_Task description:_
Return every line of the entries that includes the word "will".

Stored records
^^^^

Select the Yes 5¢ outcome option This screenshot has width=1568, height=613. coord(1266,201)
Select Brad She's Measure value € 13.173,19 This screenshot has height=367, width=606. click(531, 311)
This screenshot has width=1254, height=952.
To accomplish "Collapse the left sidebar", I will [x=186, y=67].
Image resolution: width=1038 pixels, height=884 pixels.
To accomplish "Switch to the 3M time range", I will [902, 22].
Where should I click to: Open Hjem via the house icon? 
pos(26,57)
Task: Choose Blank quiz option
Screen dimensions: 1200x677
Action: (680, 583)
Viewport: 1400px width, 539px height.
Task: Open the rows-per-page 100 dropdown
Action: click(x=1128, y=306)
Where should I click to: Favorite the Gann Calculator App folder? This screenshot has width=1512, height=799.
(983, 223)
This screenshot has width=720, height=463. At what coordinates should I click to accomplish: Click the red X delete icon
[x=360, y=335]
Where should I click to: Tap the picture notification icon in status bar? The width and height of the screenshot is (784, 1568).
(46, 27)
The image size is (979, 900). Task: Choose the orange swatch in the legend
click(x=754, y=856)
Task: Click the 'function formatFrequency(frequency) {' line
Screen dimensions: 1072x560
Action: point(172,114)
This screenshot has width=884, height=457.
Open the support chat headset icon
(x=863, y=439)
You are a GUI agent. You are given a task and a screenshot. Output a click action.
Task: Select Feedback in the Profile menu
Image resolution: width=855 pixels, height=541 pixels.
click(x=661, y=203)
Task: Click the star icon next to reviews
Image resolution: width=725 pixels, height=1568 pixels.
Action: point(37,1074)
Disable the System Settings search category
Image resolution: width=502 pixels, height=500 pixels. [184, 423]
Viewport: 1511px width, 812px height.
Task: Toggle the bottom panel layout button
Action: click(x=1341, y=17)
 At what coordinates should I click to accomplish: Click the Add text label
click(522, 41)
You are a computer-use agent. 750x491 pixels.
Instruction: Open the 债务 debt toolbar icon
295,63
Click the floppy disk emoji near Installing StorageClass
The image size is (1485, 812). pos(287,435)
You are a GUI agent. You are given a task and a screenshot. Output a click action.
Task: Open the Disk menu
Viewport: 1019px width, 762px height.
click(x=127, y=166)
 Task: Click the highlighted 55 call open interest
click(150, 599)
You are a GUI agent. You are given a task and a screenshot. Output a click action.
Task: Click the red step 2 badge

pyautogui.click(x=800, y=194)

^^^^

_Response for this exercise:_
To accomplish "Collapse the left sidebar", I will [x=186, y=67].
To accomplish "Switch to the 3M time range", I will [902, 22].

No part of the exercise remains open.